#### Supplied records
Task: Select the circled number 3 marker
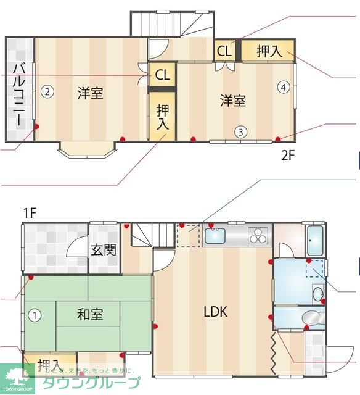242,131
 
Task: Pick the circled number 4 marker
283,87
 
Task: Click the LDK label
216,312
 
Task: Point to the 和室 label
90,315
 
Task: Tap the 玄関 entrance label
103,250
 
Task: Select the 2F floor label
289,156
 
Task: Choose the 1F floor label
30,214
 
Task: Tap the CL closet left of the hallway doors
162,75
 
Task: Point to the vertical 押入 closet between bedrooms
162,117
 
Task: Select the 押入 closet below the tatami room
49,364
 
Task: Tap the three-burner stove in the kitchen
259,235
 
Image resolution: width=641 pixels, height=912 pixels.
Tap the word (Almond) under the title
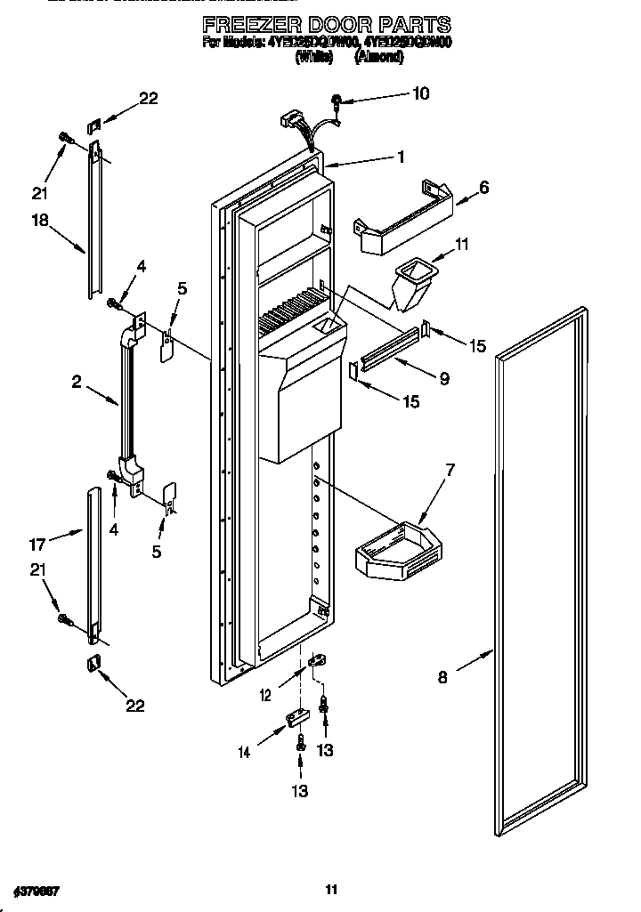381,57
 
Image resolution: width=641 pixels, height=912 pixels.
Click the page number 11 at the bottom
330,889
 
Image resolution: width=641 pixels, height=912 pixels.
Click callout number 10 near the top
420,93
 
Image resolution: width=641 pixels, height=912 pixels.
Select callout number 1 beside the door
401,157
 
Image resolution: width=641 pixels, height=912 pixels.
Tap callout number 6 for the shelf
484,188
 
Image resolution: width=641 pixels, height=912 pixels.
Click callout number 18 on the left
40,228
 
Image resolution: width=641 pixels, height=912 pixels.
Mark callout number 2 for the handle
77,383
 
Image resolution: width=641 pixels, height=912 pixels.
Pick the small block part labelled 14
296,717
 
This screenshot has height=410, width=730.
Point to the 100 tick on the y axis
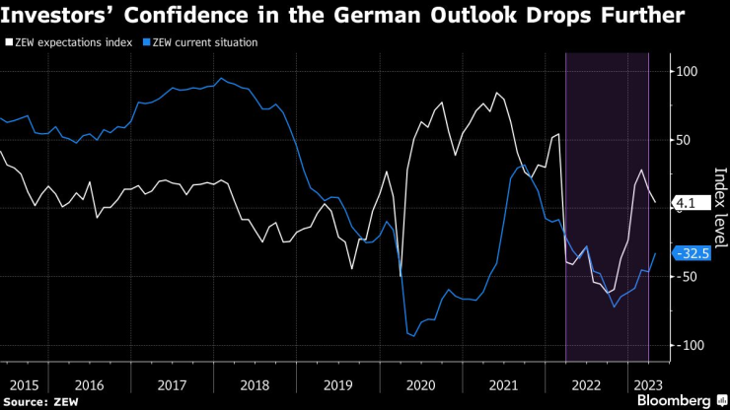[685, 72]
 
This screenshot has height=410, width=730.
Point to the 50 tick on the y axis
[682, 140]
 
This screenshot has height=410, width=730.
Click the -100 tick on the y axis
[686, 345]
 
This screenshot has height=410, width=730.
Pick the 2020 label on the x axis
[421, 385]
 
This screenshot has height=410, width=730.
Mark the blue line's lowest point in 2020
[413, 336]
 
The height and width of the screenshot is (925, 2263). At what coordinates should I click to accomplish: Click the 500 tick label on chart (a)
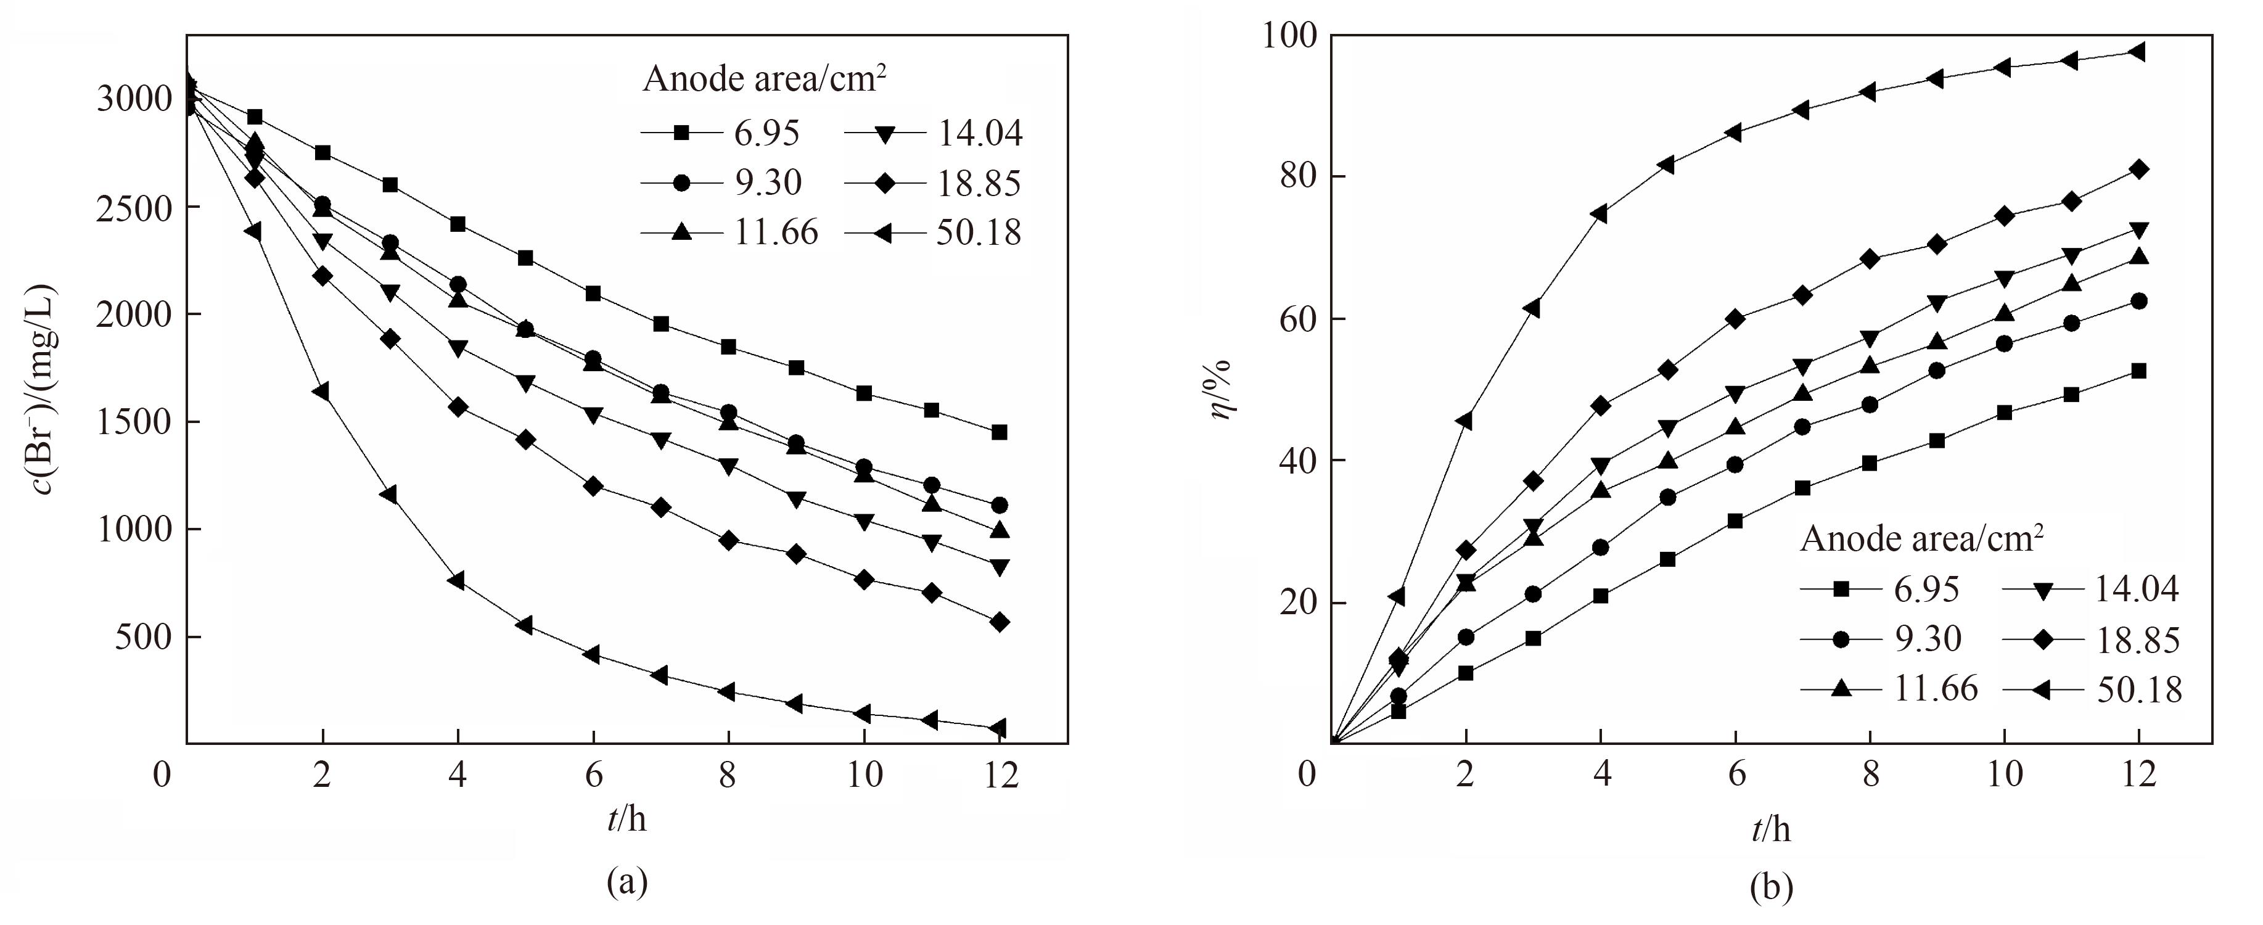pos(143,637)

#### Description of the task
Format the material from the line with "The height and" through the end of the material as a two-column CSV with the headers request and coordinates. Give one row per request, put each field in quotes, turn line breaks into spaces, and leave out the pictures.

#### Written answer
request,coordinates
"The height and width of the screenshot is (925, 2263). At what coordinates should I click to accomplish: Click the 500 tick label on chart (a)","pos(143,637)"